Et puis un soir, une invitation, une approbation, un franchissement, un perron, un salon, et puis rien.

Un brouillard de beau, le beau pas celui du temps mais celui de la durée, celle que la science n’a jamais su évaluer, le beau qui ne périt pas, le beau qui n’est pas de mode, qui n’est pas d’époque, le beau qui est passion, trouvaille, pérennité, le beau qui est un être à la place de l’humanité, qui est un être qui peut disparaître sans jamais se dissoudre, le beau des choses qu’on aime par-dessus tout, sans ostentation, ni discours.

Et puis, moi, car c’est moi, déambulant dans l’univers des absents, moi dans l’étonnement qui invoque la présence des poseurs du beau, moi dans la transcendance, moi aux larmes , suppliant la pudeur des modestes, des discrets, des authentiques esthètes de cette harmonie qui m’enveloppait soudain.

L’Algérie, sous le sceau des historiens, n’est que répétition, n’est que soumission rituelle, absente des millénaires créatifs, elle n’est que reproduction.
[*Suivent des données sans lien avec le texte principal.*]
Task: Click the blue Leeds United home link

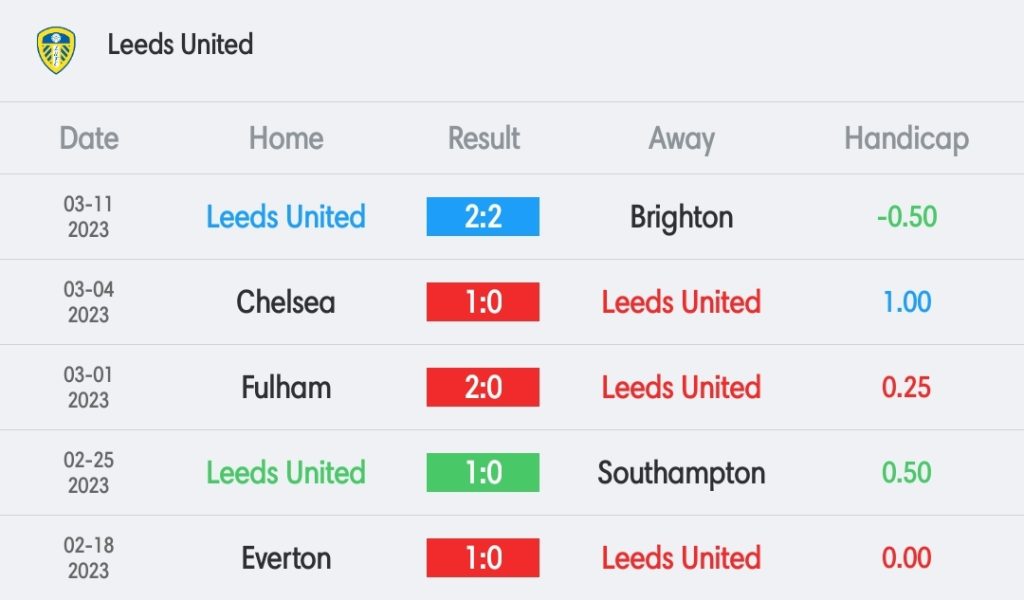Action: coord(286,217)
L’Algérie n’est au meilleur des cas qu’un gris réussi. Elle n’est ni noire de passé, ni blanc d’avenir.

Et pourtant, ce soir, ce n’est ni la France, ni l’Afrique, ni le Maghreb, qui m’ont accueilli, non. Ce soir ceux qui m’ont accueilli, ce sont deux regards tournés vers le beau, deus regards tournés vers l’harmonie, deux êtres tournés vers la vie.

Une maison, un univers, des mots jamais écrits, des gestes perdurés qui font briller les cuivres, des gestes modérés qui ont préservé le cristal de la rainure, des gestes maternels qui ont encadré des toiles fragiles, des gestes sans appartenance, qui ont allié orientalistes, bédouins, colons et colonisés.

Une maison où règne sans partage, l’humain dans tout son don artistique.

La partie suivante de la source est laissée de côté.